* [Work to do] Print every one of the following entries verbatim, preserving each line unchanged.

++++ Records for this task ++++

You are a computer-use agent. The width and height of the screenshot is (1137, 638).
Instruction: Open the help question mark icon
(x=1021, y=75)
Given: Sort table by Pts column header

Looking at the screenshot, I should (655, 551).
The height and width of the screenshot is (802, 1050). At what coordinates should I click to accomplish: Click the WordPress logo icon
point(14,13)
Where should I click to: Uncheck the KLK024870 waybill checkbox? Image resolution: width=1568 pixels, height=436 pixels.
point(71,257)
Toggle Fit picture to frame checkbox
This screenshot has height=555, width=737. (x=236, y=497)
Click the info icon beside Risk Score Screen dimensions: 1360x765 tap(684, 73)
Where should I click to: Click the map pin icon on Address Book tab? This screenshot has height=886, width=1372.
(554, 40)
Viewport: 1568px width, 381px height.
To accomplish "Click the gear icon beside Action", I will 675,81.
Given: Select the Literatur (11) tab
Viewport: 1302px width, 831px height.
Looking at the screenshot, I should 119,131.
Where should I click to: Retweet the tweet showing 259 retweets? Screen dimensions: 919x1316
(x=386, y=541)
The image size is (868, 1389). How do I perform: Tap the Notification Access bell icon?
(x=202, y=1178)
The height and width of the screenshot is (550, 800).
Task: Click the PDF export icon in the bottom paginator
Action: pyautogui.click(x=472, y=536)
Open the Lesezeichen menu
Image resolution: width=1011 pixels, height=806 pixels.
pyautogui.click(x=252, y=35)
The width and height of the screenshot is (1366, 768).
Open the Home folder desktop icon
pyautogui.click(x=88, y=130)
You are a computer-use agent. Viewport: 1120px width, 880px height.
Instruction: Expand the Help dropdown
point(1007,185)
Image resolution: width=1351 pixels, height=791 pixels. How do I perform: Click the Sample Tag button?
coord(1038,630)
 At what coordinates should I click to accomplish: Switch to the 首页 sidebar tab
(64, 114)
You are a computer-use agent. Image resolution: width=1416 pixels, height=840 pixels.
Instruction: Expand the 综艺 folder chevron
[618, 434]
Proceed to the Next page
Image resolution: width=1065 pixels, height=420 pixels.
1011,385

++++

* [Full solution]
You are a computer-use agent. The width and height of the screenshot is (1137, 638).
Instruction: Open the help question mark icon
(x=1021, y=75)
Given: Sort table by Pts column header

Looking at the screenshot, I should (655, 551).
The height and width of the screenshot is (802, 1050). At what coordinates should I click to accomplish: Click the WordPress logo icon
point(14,13)
Where should I click to: Uncheck the KLK024870 waybill checkbox? Image resolution: width=1568 pixels, height=436 pixels.
point(71,257)
Toggle Fit picture to frame checkbox
This screenshot has height=555, width=737. (x=236, y=497)
Click the info icon beside Risk Score Screen dimensions: 1360x765 tap(684, 73)
Where should I click to: Click the map pin icon on Address Book tab? This screenshot has height=886, width=1372.
(554, 40)
Viewport: 1568px width, 381px height.
To accomplish "Click the gear icon beside Action", I will 675,81.
Given: Select the Literatur (11) tab
Viewport: 1302px width, 831px height.
Looking at the screenshot, I should 119,131.
Where should I click to: Retweet the tweet showing 259 retweets? Screen dimensions: 919x1316
(x=386, y=541)
The image size is (868, 1389). How do I perform: Tap the Notification Access bell icon?
(x=202, y=1178)
The height and width of the screenshot is (550, 800).
Task: Click the PDF export icon in the bottom paginator
Action: pyautogui.click(x=472, y=536)
Open the Lesezeichen menu
Image resolution: width=1011 pixels, height=806 pixels.
pyautogui.click(x=252, y=35)
The width and height of the screenshot is (1366, 768).
Open the Home folder desktop icon
pyautogui.click(x=88, y=130)
You are a computer-use agent. Viewport: 1120px width, 880px height.
Instruction: Expand the Help dropdown
point(1007,185)
Image resolution: width=1351 pixels, height=791 pixels. How do I perform: Click the Sample Tag button?
coord(1038,630)
 At what coordinates should I click to accomplish: Switch to the 首页 sidebar tab
(64, 114)
You are a computer-use agent. Image resolution: width=1416 pixels, height=840 pixels.
Instruction: Expand the 综艺 folder chevron
[618, 434]
Proceed to the Next page
Image resolution: width=1065 pixels, height=420 pixels.
1011,385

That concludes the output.